Established in 1996, the research institute and undergraduate program that compose the center have been, by all accounts, a roaring success. Following the program's five-year review, the Faculty Senate voted unanimously in April to give it the ongoing authority to grant bachelor's degrees in four majors: Asian American Studies, Chicana/o Studies, Comparative Studies in Race and Ethnicity and Native American Studies. The center, known as CCSRE, also houses the Program in Jewish Studies (which does not offer a degree) and the longstanding Program in African and African American Studies (which does).
In addition, the President's Office has committed to raising a $5 million endowment for the Research Institute of Comparative Studies in Race and Ethnicity (RICSRE), as well as providing it with two half-billets.
"I don't think any of us imagined how successful the CCSRE and RICSRE would be," Provost John Etchemendy told a crowd of about 60 people sitting in the Terrace Room of Margaret Jacks Hall a few weeks ago during the center's annual lunch. "We see CCSRE and RICSRE becoming the strongest center for research in comparative studies in race and ethnicity in the country."
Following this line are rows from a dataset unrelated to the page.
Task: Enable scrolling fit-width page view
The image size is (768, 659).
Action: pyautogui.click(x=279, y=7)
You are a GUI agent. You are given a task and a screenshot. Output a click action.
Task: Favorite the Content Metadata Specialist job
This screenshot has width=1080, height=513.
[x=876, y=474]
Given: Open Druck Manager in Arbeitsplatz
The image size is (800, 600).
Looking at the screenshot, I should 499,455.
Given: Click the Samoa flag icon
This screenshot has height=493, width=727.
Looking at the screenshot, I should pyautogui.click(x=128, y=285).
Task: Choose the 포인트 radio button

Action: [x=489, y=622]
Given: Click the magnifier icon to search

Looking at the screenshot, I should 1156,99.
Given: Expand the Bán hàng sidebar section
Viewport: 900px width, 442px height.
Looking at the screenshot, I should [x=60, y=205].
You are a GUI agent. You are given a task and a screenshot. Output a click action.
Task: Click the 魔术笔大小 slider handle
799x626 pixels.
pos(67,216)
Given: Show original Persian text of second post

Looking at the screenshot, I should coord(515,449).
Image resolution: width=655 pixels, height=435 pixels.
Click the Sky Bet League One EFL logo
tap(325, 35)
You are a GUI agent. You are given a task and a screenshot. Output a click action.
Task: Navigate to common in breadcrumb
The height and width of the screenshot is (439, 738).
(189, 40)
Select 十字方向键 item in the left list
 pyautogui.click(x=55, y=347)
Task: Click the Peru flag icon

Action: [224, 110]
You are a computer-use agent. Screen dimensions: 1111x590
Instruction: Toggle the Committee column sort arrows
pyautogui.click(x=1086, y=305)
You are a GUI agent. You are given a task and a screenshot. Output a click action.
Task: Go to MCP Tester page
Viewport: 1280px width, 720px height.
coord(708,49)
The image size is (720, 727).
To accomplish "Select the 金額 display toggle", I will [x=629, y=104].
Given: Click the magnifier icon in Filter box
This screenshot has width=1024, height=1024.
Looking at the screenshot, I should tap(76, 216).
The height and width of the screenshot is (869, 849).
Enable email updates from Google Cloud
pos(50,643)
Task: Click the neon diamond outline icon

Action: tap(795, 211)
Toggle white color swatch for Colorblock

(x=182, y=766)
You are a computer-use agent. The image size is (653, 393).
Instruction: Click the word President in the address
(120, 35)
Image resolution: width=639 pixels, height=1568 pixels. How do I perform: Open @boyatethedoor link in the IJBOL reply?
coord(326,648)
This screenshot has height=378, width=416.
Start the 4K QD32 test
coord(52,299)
Until the endowment money is raised, the President's Office will provide the institute about $250,000 a year approximately what a $5 million endowment would pay out annually, Etchemendy said. Meanwhile, RICSRE may partner up with departments that also have half-billets to allow for two full new appointments.
Over the past five years, the number of faculty members affiliated with the center has grown from 35 to about 105, said CCSRE Director Al Camarillo, a professor of history. The curriculum also has expanded: About 90 to 95 courses initially were offered annually; now that number is roughly 120 to 140. In addition, the number of students majoring and minoring in center programs has increased from about 13 to 120 (as of Spring Quarter), Camarillo said.
RICSRE sponsors a variety of research projects, conferences, and graduate student and faculty seminars. It also provides support to junior faculty and a dissertation fellowship program, and maintains interdisciplinary research networks on a variety of topics.
"We've been able in five years to make the Center for Comparative Studies in Race and Ethnicity truly an outstanding operation that is growing and growing and growing," Camarillo said. "And as director, of course, it stretches my schedule.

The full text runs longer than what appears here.